I'm a bit busy at the moment so I can't respond in detail. For the moment all I ask is that you keep an open mind. When I recommend ignoring Unicode, I mean ignore it *first*, while you are designing an encoding to meet the needs of a linguistic community; *then* think about how your encoding can be accomodated by Unicode.

Regarding morphemic encoding: I assume you're talking about the notion of radical/non-radical pairs as codepoints. In my view, these need not be considered morphemes. (Turning it around, one could argue that all Arabic consonants are morphemic.) E.g., assume CAPS are radical characters and small letters are non-radicals. Then the K, T, and B in "maKTaB" are not morphemes; they're just letters with radical semantics. Not so different from encoding both uppercase and lowercase forms for latin-based scripts. One could spell the same word "maktab"; both would look the same after rendering, but the former allows use to use ordinary software to do interesting things (e.g. find all words derived from KTB). No need for morphological analysis software.

Now, IMO a difficult design question is whether some true morphemes should in fact be encoded. Obvious examples: definite article, other particles like laa, sawfa, sa-, direct object suffixes -hu, -ha, etc. Unicode will never countenance something like that, but that doesn't mean we shouldn't. Such design decisions should be made strictly on a costs/benefits basis, IMO.


Even then, Arabic script does not fully cover the Arabic language from a linguistic perspective.
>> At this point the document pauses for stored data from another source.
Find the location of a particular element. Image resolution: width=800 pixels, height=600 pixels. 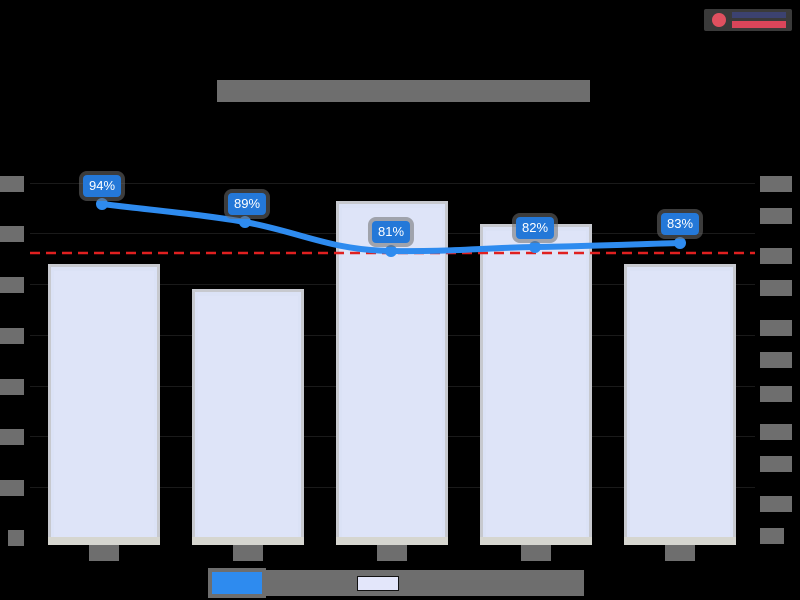

logo-icon is located at coordinates (719, 20).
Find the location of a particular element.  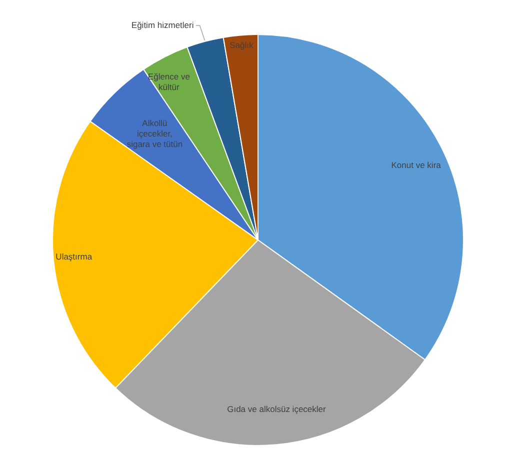

slice-label: Eğitim hizmetleri is located at coordinates (162, 25).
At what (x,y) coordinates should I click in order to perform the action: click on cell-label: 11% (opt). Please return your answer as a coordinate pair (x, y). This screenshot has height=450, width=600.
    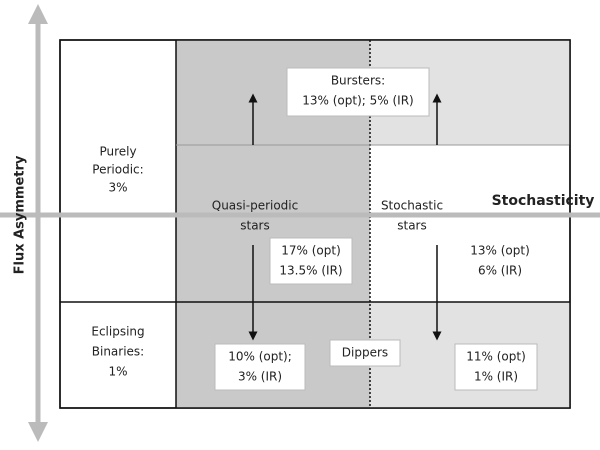
    Looking at the image, I should click on (496, 357).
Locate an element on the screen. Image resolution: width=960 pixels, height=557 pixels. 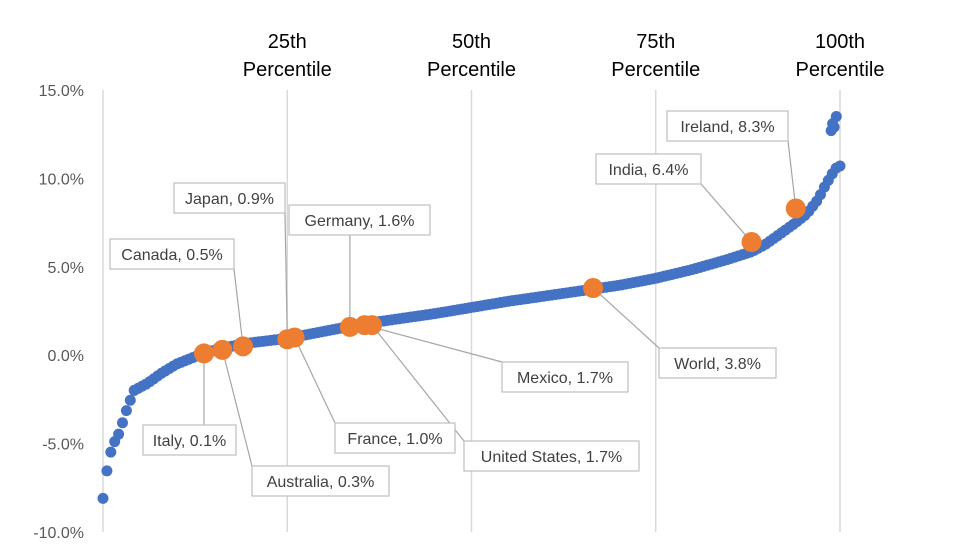
percentile-label-line1: 75th is located at coordinates (656, 42).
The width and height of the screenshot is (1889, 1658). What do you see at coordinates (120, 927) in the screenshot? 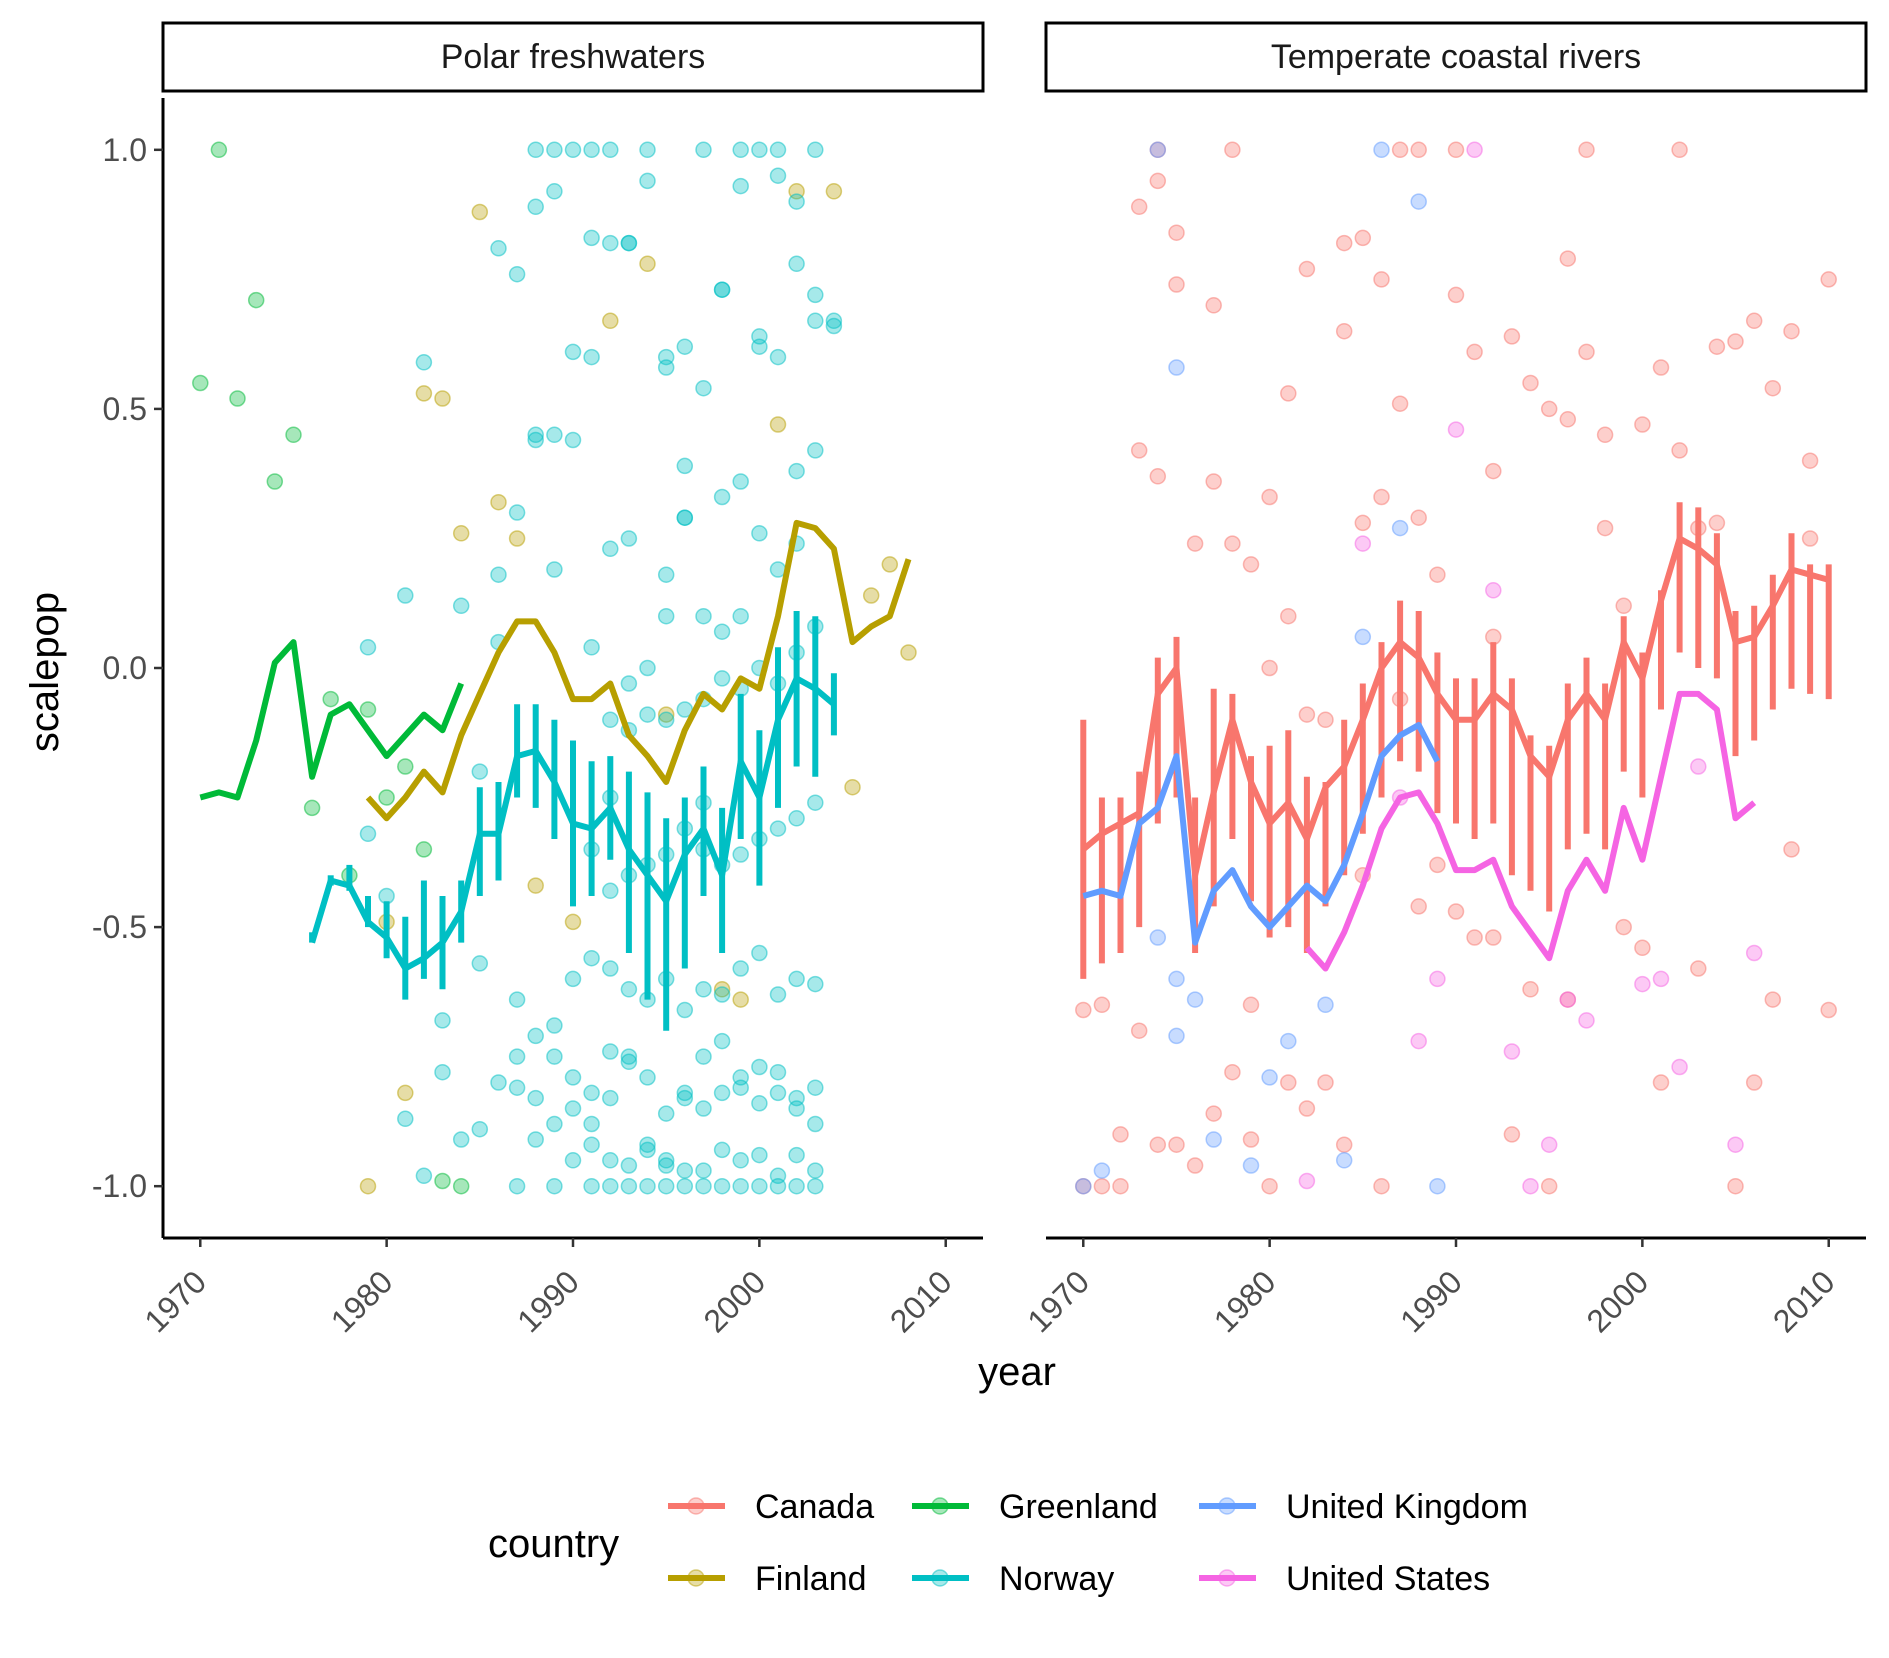
I see `y-tick-label: -0.5` at bounding box center [120, 927].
A (or maybe /the/) striking example is the inserted vowel between the /n/ of tanween and any initial cluster of consonants, e.g., /muHammadu-ni r-rasuulu/: it has no orthographic expression (I found it described as kasra, bound to a small nuun in an Ottoman handbook, but I never attested it in a manuscript).

(I think you mean /muHammadu-nu r-rasuulu/ ;)

I don't understand your argument here. The "helper vowel" can be inscribed using one of the ordinary vowel marks. (I'm pretty sure the grammarians address this explicitly.) Scribes may choose not to do this, but they can if they want to. This occurs in many cases, e.g. after the question particle hal.

-g